No End in Sight to U.S.-China Tensions Over Taiwan

No End in Sight to U.S.-China Tensions Over Taiwan
A Chinese People’s Liberation Army H-6 bomber fitted with the YJ-12 anti-ship cruise missile flying near the Taiwan air defense identification zone, Sept. 18, 2020 (Photo by Taiwan Ministry of National Defense via AP Images).

Editor’s Note: Every Wednesday, WPR contributor Rachel Cheung and Assistant Editor Benjamin Wilhelm curate the week’s top news and expert analysis on China. Subscribers can adjust their newsletter settings to receive China Note by email every week.

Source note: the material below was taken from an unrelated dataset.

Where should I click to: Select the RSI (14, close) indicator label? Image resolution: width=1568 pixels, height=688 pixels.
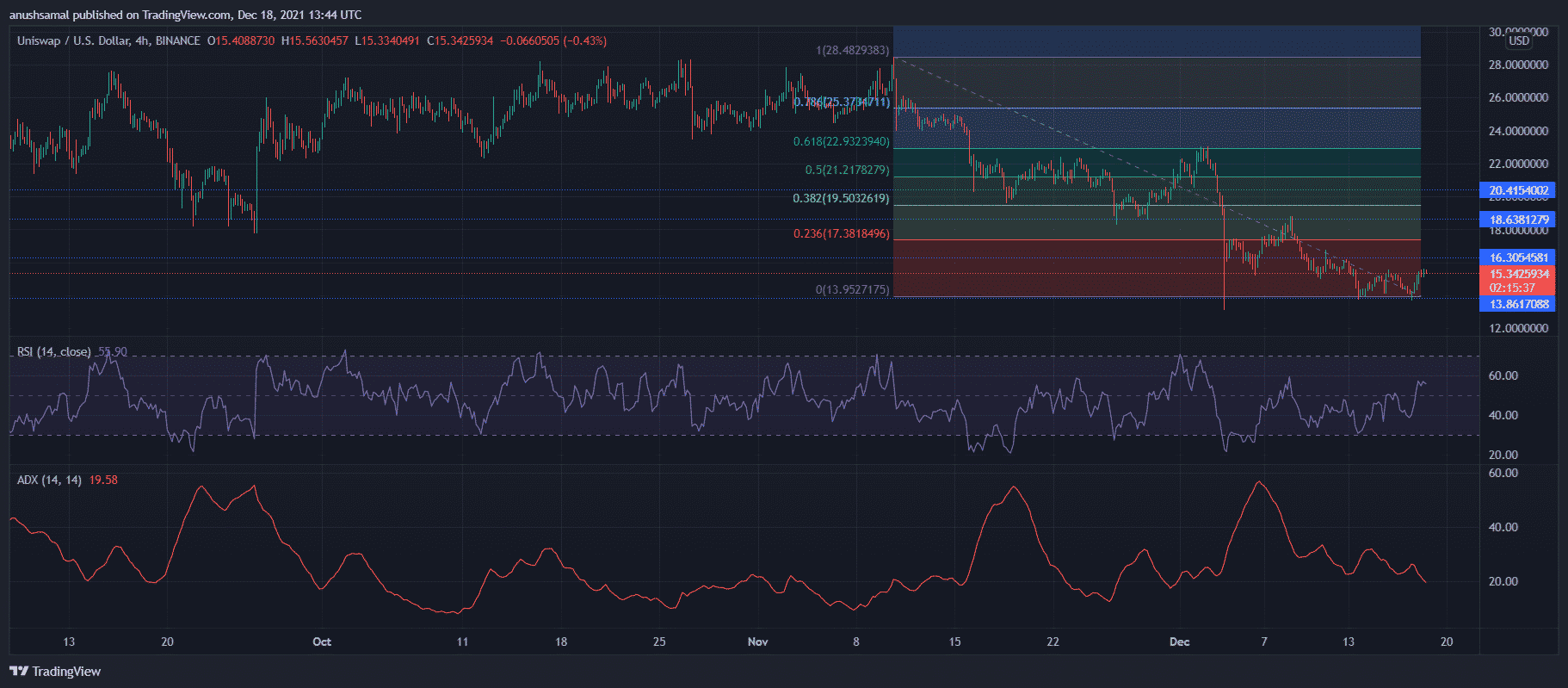pos(53,351)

On Monday, China’s People Liberation Army flew 25 aircraft, including fighter jets and bombers, through Taiwan’s air defense identification zone, marking the largest such incursion since the self-ruled democracy began making its data on them public last September. Taiwan has continued to monitor the movements of the Chinese aircraft, transmit radio warnings to them and track them with its missile defense systems. But it stopped scrambling its own fighter jets every time to intercept them, admitting in March that it doesn’t have the resources to keep up with what it called Beijing’s “war of attrition.”

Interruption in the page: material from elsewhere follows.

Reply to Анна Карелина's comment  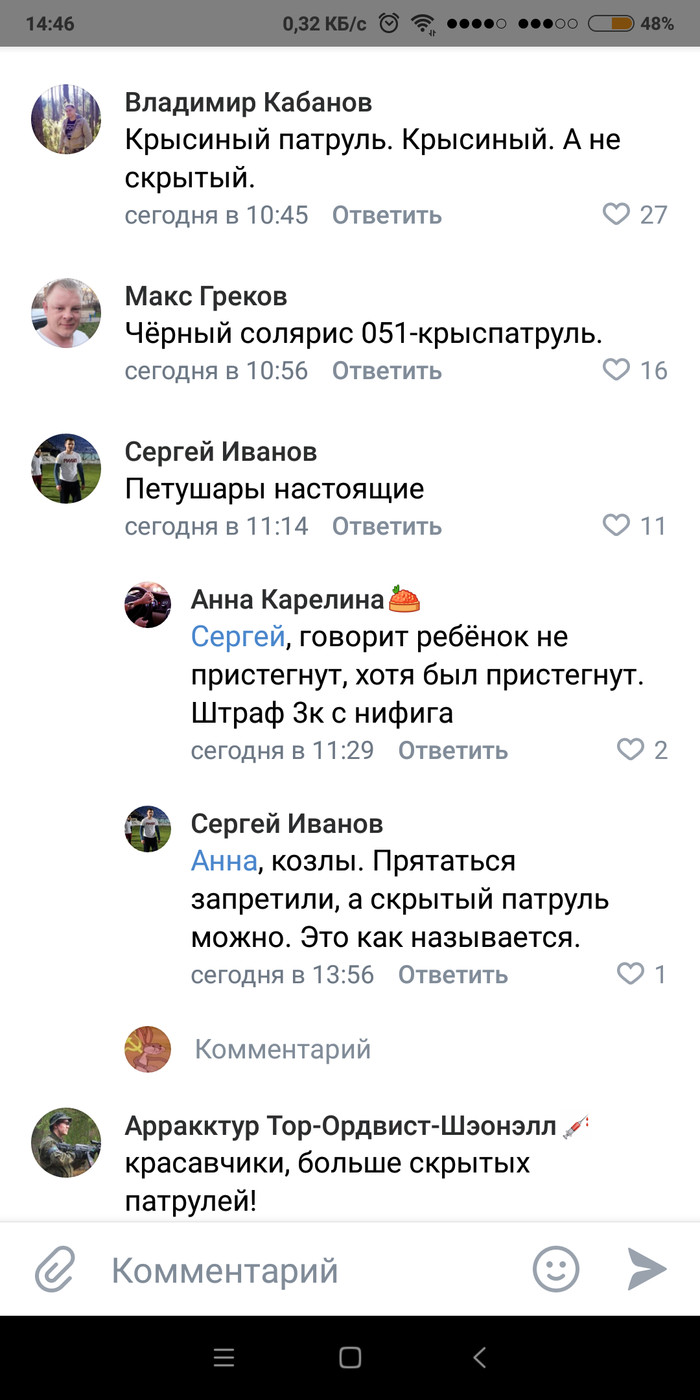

The latest incursion came a day after an editorial in the Global Times, a Chinese state media outlet, called for “adequate countermeasures” to a new policy announced by the U.S. State Department on Friday. The new U.S. guidance eases decades-old restrictions on meetings between American officials and their Taiwanese counterparts in order “to encourage interactions,” as State Department spokesperson Ned Price put it.